Reproduce the entries below, substituting "arrow" for "chevron" wherever it occurs and leaving everything else unchanged.

─── MATERIAL TO PROCESS

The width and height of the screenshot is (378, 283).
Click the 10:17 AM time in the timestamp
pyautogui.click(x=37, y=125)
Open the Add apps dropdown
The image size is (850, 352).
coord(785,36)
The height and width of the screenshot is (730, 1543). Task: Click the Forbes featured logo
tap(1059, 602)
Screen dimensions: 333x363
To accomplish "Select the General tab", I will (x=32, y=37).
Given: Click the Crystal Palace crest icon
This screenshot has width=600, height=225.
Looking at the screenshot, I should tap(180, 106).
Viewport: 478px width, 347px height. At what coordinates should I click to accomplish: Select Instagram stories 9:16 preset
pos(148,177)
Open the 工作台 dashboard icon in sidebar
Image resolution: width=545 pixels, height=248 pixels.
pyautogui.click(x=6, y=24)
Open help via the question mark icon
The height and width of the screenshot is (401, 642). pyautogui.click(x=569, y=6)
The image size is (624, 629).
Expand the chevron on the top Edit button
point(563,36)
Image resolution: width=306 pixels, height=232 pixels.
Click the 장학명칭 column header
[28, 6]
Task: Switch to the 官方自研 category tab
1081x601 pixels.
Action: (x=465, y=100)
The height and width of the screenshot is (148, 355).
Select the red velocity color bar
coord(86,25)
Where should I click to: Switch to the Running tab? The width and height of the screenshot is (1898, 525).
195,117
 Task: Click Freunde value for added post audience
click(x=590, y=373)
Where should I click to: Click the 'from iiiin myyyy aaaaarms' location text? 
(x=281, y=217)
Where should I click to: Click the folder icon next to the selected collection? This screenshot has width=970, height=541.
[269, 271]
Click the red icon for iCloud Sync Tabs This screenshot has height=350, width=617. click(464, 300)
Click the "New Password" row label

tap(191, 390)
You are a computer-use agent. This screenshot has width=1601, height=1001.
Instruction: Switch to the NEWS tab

──────

- [RESPONSE TO THE TASK]:
The width and height of the screenshot is (378, 283).
Click the 10:17 AM time in the timestamp
pyautogui.click(x=37, y=125)
Open the Add apps dropdown
The image size is (850, 352).
coord(785,36)
The height and width of the screenshot is (730, 1543). Task: Click the Forbes featured logo
tap(1059, 602)
Screen dimensions: 333x363
To accomplish "Select the General tab", I will (x=32, y=37).
Given: Click the Crystal Palace crest icon
This screenshot has width=600, height=225.
Looking at the screenshot, I should tap(180, 106).
Viewport: 478px width, 347px height. At what coordinates should I click to accomplish: Select Instagram stories 9:16 preset
pos(148,177)
Open the 工作台 dashboard icon in sidebar
Image resolution: width=545 pixels, height=248 pixels.
pyautogui.click(x=6, y=24)
Open help via the question mark icon
The height and width of the screenshot is (401, 642). pyautogui.click(x=569, y=6)
The image size is (624, 629).
Expand the arrow on the top Edit button
point(563,36)
Image resolution: width=306 pixels, height=232 pixels.
Click the 장학명칭 column header
[28, 6]
Task: Switch to the 官方自研 category tab
1081x601 pixels.
Action: (x=465, y=100)
The height and width of the screenshot is (148, 355).
Select the red velocity color bar
coord(86,25)
Where should I click to: Switch to the Running tab? The width and height of the screenshot is (1898, 525).
195,117
 Task: Click Freunde value for added post audience
click(x=590, y=373)
Where should I click to: Click the 'from iiiin myyyy aaaaarms' location text? 
(x=281, y=217)
Where should I click to: Click the folder icon next to the selected collection? This screenshot has width=970, height=541.
[269, 271]
Click the red icon for iCloud Sync Tabs This screenshot has height=350, width=617. click(464, 300)
Click the "New Password" row label

tap(191, 390)
You are a computer-use agent. This screenshot has width=1601, height=1001.
Instruction: Switch to the NEWS tab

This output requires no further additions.